I. Zs. Berta, I. Vajda|
Message Authentication using Smart Card and Biometry
Second Central European Conference on Cryptography (HajduCrypt) 2002, Debrecen, Hungary, 2002.
The user wishes to communicate with a remote partner over an insecure network. Since the user is a human being, a terminal is needed to gain access to the network. Various cryptographic algorithms running on the terminal may provide authenticity and/or secrecy for the users messages.
In this paper the problem of sending authentic messages from insecure or untrusted terminals is analyzed. In this case attackers are able to gain total control over the terminal, so the user must consider the terminal as a potential attacker.
Smart cards are often considered the ultimate tool for secure messaging from untrusted terminals. Although they are secure tamper-resistant microcomputers with strong cryptographic powers, their lack of user interface enables man-in-the middle attack from the terminal.
This paper analyzes the usability of smart cards for the above problem, and investigates various possibilities for authentic communication between the user and the smart card.
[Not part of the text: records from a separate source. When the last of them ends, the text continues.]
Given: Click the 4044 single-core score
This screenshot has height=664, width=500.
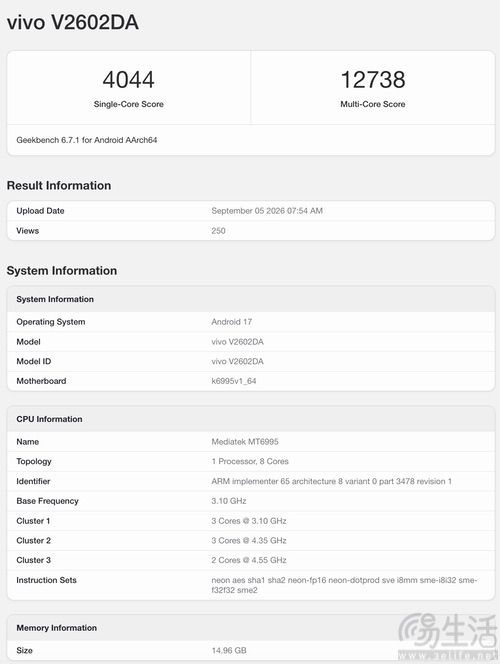Looking at the screenshot, I should [x=128, y=80].
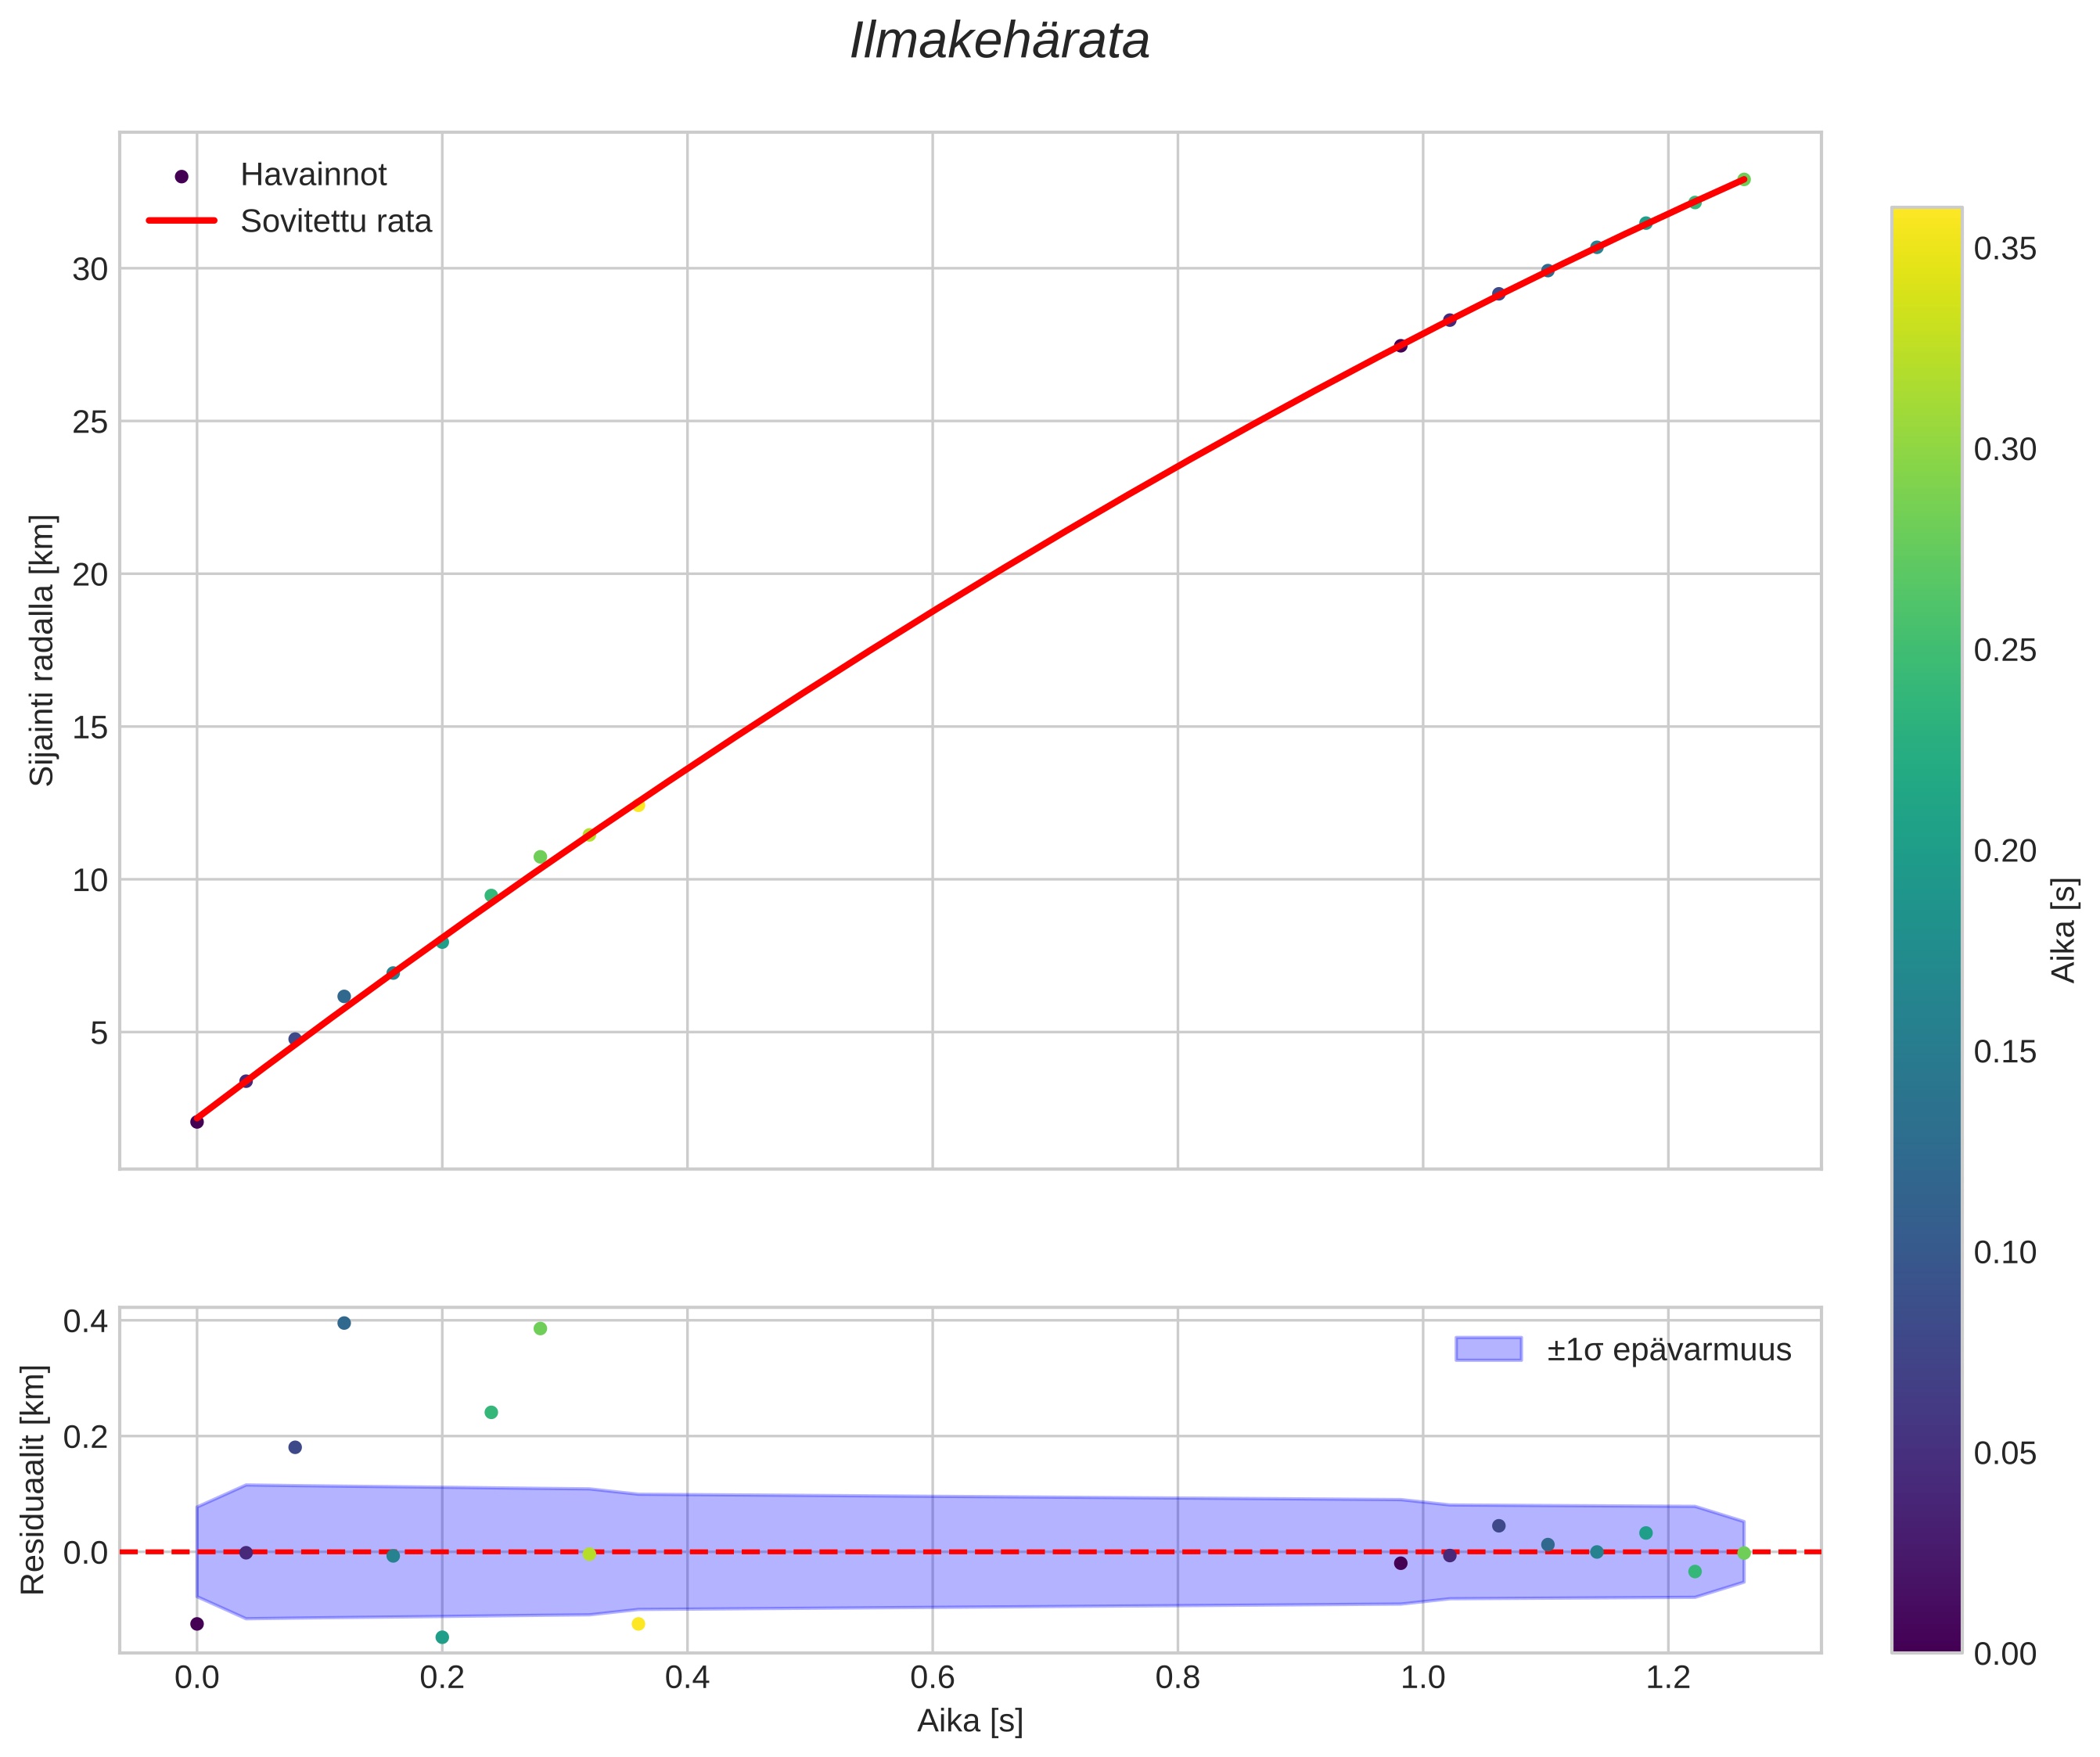Click the Sovitettu rata legend text

pos(336,221)
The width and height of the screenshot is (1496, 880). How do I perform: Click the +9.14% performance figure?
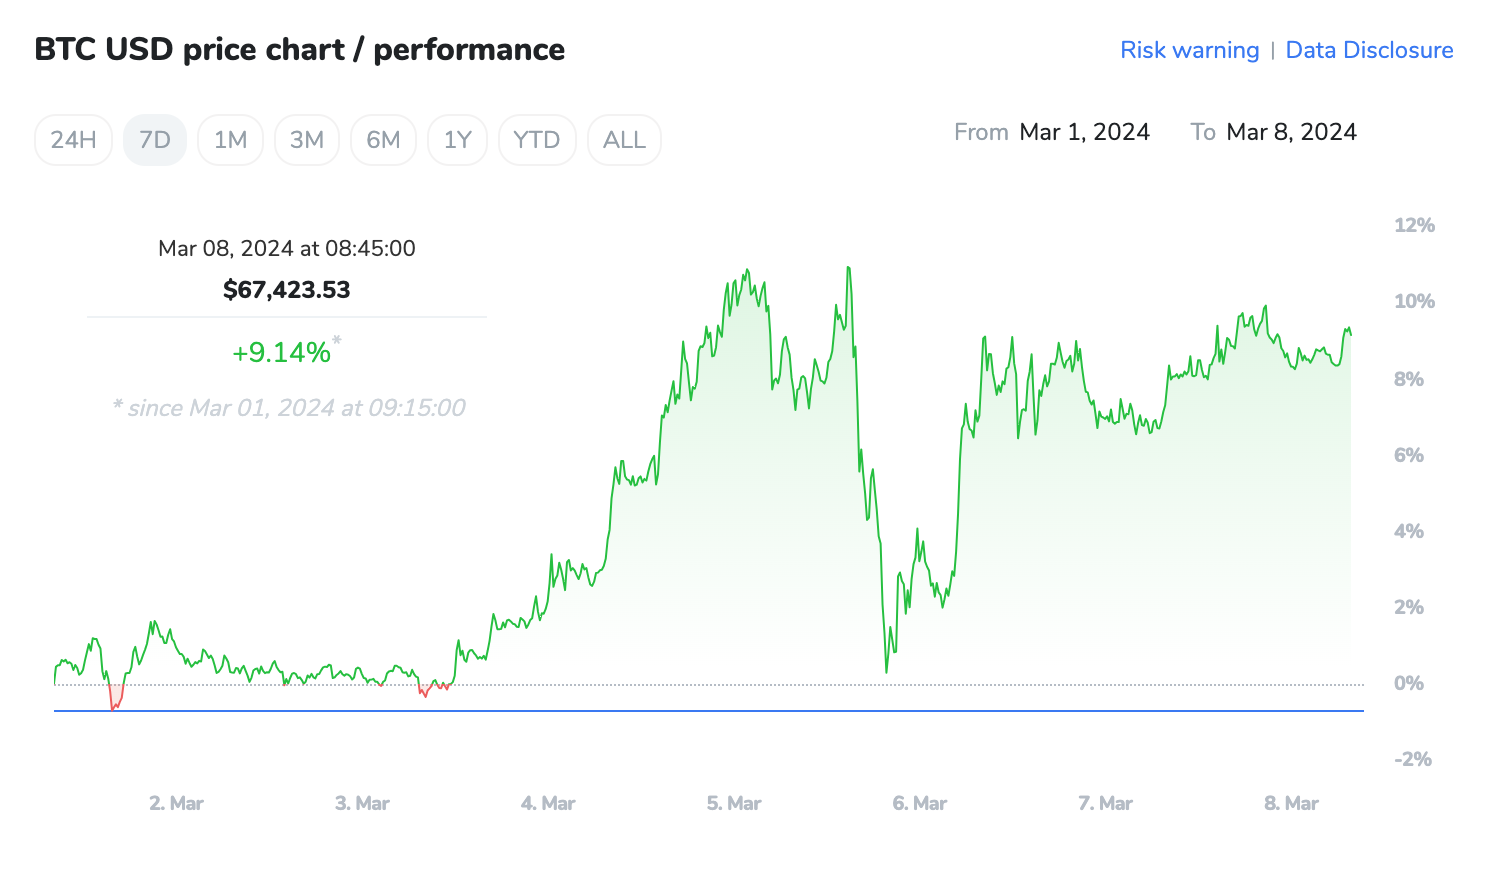pyautogui.click(x=283, y=351)
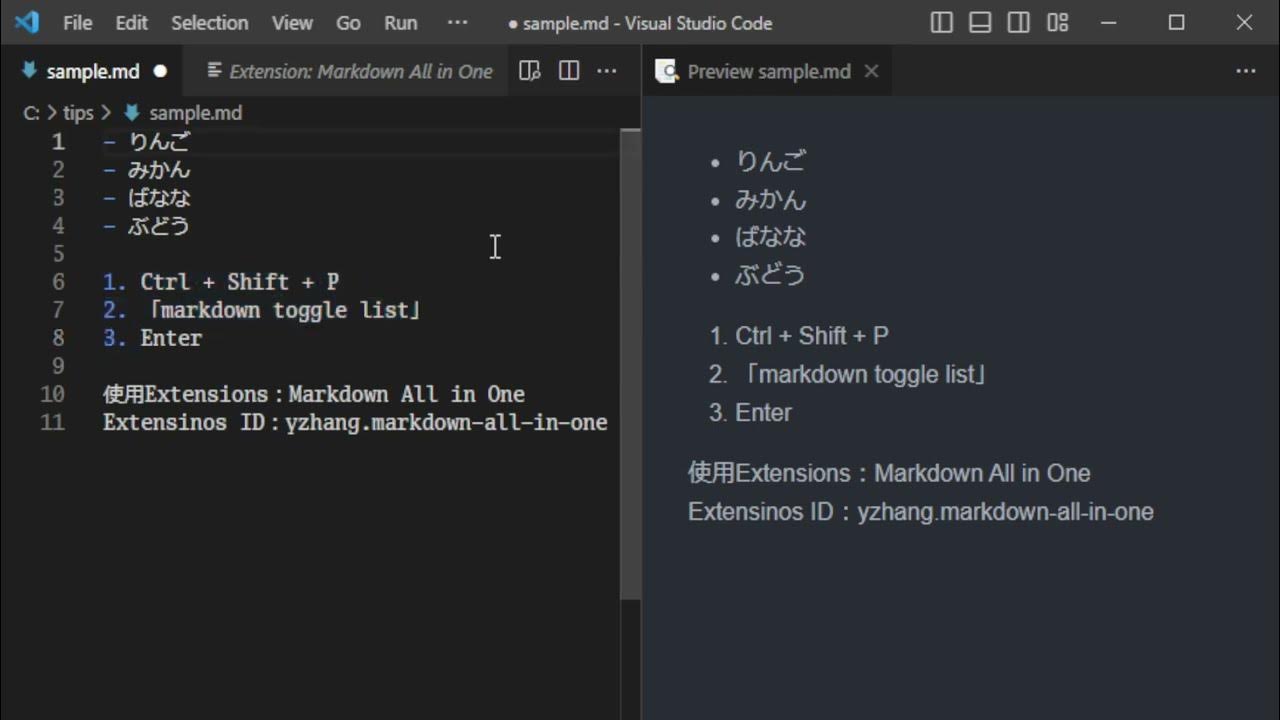
Task: Click the tips folder breadcrumb
Action: coord(78,113)
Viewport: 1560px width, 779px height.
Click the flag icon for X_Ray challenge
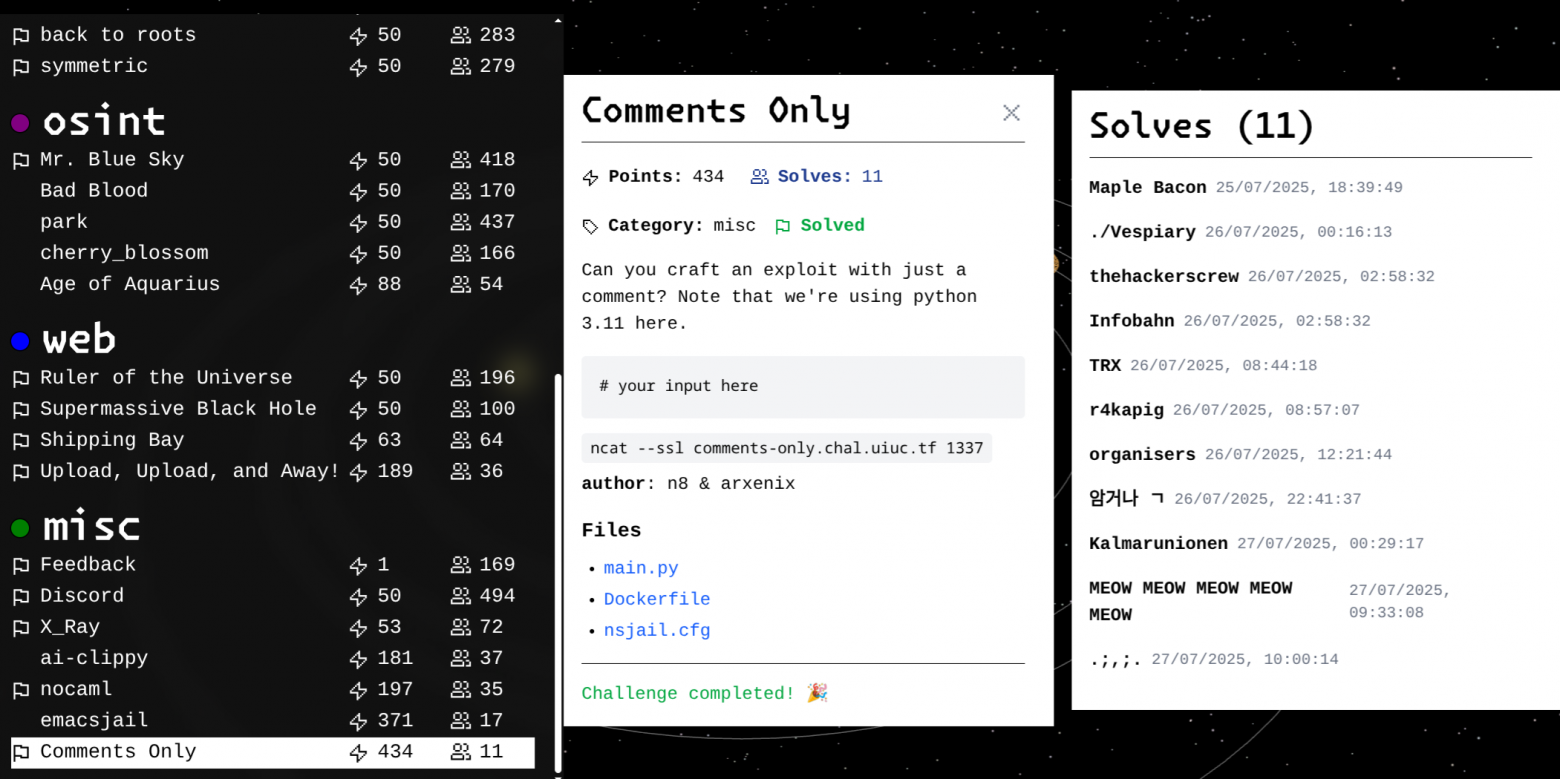pos(20,628)
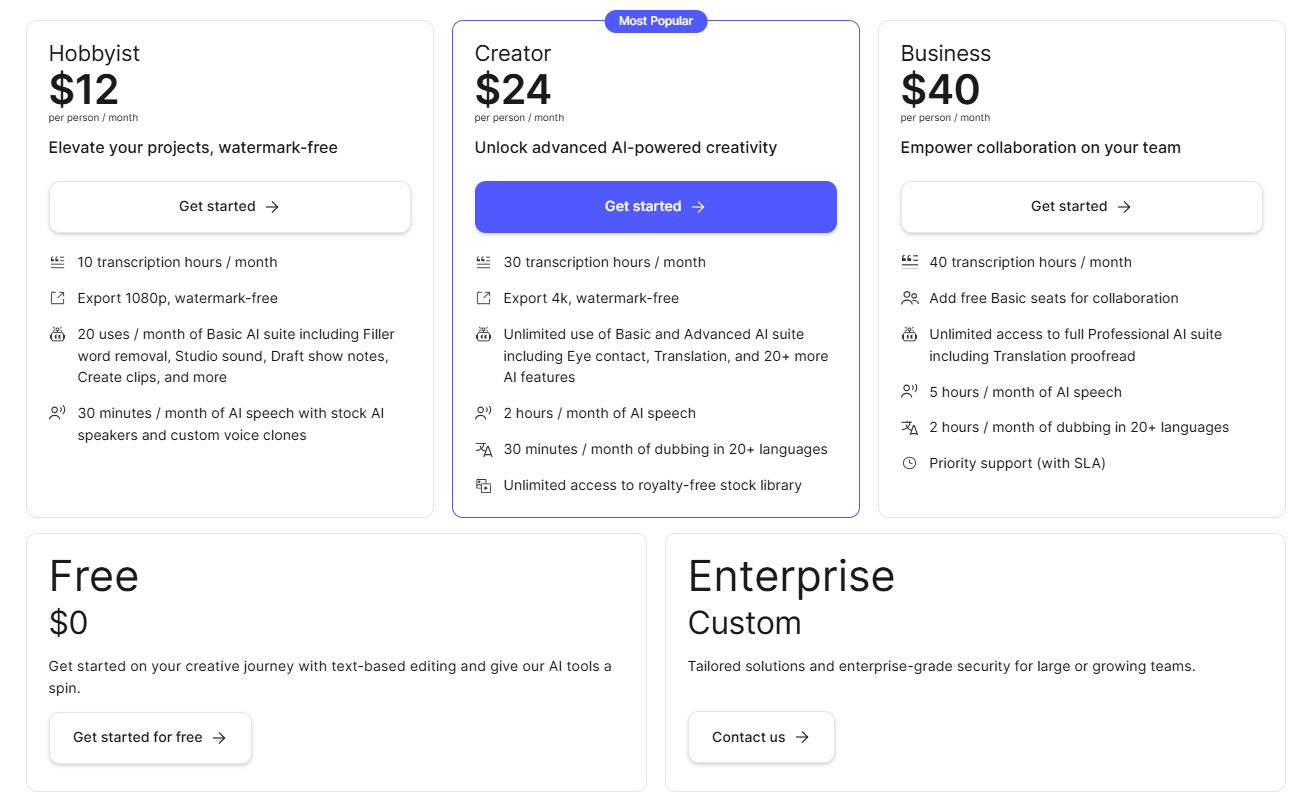Choose Get started under the Business plan
This screenshot has width=1306, height=806.
pyautogui.click(x=1082, y=207)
Since the user is a human being with limited memory and little computational power, it is questionable that authentic communication is possible between the above two parties in practice. The authors show various algorithms from literature and history that do solve the problem of authentic messaging from untrusted terminals. Unfortunately, most of these are impractical for commercial use.
The authors highlight that while the human being is a very poor computer, it is an excellent biometric device. Several biometric media encapsulate the content of the message and the identity of the sender, such as speech, video and handwriting. The authors suggest, that such media is far more difficult to counterfeit than plaintext. The authors analyze this additional protection provided by biometry.
In the protocol proposed by the authors, the user sends messages in a biometric format, and strengthens biometry with simple algorithmic authenticators. The smart card functions in this protocol as a secure time gate ensuring, that the attacker has extremely little time to counterfeit both the biometric and the algorithmic protection on the message.
The authors claim, that with the proper calibration of the biometric method and the time gate of the smart card, their protocol is strong enough for practical use.